Because of the difficult circumstances, many international journalists have chosen to report from the other sides of the borders of Brazil and Colombia, avoiding the threats of the Venezuelan regime. The absence of real-time reporting has resulted in Venezuela becoming something of a black spot on the map, with the atrocities that unfold there largely going unreported.
There are other aspects to the lack of coverage as well. In recent decades, most leading media outlets have cut the number of foreign correspondents on staff and closed down news bureaus abroad, and freelancers like me have filled the void. In their 2014 report “Redefining Foreign Correspondence,” Maxwell Hamilton and Eric Jenner wrote that keeping a foreign correspondent on staff costs approximately $250,000 a year. With that in mind, it makes economic sense to sub out staff for a freelancer who who sells stories for a few hundred dollars apiece, thereby avoiding paying for insurance or security measures.
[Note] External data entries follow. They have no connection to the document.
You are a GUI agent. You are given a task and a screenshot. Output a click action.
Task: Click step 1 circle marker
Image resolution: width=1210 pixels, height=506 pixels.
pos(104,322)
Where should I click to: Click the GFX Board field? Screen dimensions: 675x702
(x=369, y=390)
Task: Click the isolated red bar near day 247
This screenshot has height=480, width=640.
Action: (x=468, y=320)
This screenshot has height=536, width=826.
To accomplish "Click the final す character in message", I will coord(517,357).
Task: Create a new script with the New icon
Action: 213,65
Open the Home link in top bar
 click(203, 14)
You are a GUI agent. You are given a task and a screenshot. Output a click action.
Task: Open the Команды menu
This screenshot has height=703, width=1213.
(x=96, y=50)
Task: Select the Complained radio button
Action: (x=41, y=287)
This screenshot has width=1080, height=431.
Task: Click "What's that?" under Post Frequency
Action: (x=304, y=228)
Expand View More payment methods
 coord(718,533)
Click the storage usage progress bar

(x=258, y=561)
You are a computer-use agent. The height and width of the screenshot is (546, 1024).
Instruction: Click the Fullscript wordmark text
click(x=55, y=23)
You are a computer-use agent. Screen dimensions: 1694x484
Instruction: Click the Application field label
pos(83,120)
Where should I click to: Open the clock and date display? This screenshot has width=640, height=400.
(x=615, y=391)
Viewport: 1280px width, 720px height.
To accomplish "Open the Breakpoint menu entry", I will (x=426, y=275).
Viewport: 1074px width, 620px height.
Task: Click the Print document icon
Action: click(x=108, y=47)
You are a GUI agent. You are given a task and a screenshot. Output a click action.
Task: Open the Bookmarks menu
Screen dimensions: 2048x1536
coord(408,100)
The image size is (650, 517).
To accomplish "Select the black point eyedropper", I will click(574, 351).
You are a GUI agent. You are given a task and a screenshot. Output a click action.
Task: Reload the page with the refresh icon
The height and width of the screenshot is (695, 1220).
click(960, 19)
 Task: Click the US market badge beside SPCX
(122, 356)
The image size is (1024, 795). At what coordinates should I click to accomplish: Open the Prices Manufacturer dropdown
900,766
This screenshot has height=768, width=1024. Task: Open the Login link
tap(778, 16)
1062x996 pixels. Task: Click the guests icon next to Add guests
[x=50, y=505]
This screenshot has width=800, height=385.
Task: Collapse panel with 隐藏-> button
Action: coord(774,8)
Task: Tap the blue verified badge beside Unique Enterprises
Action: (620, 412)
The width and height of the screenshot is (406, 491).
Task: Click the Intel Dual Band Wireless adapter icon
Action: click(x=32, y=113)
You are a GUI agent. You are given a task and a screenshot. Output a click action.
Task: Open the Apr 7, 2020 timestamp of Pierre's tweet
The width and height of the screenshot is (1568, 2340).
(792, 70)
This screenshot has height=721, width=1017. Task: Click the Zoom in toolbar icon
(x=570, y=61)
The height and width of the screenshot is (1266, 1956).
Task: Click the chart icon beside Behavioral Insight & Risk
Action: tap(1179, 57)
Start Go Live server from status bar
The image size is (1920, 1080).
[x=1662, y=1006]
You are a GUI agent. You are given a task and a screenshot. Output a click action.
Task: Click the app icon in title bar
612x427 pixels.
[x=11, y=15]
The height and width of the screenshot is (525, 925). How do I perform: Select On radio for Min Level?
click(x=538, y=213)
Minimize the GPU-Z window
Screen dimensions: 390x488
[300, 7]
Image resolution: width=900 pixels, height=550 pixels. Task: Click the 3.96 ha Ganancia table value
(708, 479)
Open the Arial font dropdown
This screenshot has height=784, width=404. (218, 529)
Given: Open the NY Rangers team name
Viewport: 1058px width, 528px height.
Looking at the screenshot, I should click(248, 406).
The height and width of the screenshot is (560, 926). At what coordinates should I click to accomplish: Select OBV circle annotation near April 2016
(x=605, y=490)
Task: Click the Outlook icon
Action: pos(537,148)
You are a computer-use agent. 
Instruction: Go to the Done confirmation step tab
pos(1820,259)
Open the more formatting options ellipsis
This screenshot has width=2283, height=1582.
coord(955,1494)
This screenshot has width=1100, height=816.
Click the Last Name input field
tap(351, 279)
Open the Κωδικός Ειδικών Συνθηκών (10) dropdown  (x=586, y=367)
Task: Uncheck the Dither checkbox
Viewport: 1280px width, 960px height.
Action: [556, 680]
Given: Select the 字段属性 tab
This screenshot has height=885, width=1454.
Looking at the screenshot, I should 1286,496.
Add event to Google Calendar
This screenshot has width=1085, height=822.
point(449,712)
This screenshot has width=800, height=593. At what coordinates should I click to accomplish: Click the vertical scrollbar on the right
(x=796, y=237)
The creation of this new market is not solely due to corporate greed but is also a consequence of technological advances and globalization, and it has certainly opened up some opportunities for journalists who otherwise would not have been able to be published by large mainstream outlets.
This means, however, that we journalists are not being fairly compensated for our work and end up either cutting corners on security or avoiding the most chaotic places that are in most dire need of journalistic coverage and exposure. Either way, the dark side wins and the weakest among us are forced to suffer and die in abject anonymity.
This is Caracas, the city that eats you up and spits you out and still keeps your heart and doesn’t let go of it. I came here almost four months ago, thinking I would answer questions for others, but now I only have more of them, finding myself wrapped up in yet another layer of this fractured society. Now, as I’m putting my head on the pillow, traumatized and weary, with armed officers standing at attention outside my door, I know that this isn’t the end for me and Venezuela.
My heart is broken, but it still resides here. God help me, but this isn’t over.
Annika Hernroth-Rothstein is a journalist and political adviser in Sweden.